WHAT THE EXERCISE ASKS:
Copy every line of the data below word for word, without changing anything.

####

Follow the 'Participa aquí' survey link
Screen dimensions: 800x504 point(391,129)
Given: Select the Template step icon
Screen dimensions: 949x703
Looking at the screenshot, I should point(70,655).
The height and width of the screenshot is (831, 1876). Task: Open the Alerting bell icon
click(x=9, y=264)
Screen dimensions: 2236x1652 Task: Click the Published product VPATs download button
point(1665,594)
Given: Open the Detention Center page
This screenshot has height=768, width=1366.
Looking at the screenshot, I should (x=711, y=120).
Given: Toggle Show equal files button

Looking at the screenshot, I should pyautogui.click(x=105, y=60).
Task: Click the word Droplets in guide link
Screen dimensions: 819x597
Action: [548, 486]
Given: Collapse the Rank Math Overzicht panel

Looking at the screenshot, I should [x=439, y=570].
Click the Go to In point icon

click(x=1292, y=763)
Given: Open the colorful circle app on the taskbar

####

WRITTEN RESPONSE:
Follow the 'Participa aquí' survey link
Screen dimensions: 800x504 point(391,129)
Given: Select the Template step icon
Screen dimensions: 949x703
Looking at the screenshot, I should point(70,655).
The height and width of the screenshot is (831, 1876). Task: Open the Alerting bell icon
click(x=9, y=264)
Screen dimensions: 2236x1652 Task: Click the Published product VPATs download button
point(1665,594)
Given: Open the Detention Center page
This screenshot has height=768, width=1366.
Looking at the screenshot, I should (x=711, y=120).
Given: Toggle Show equal files button

Looking at the screenshot, I should pyautogui.click(x=105, y=60).
Task: Click the word Droplets in guide link
Screen dimensions: 819x597
Action: [548, 486]
Given: Collapse the Rank Math Overzicht panel

Looking at the screenshot, I should [x=439, y=570].
Click the Go to In point icon

click(x=1292, y=763)
Given: Open the colorful circle app on the taskbar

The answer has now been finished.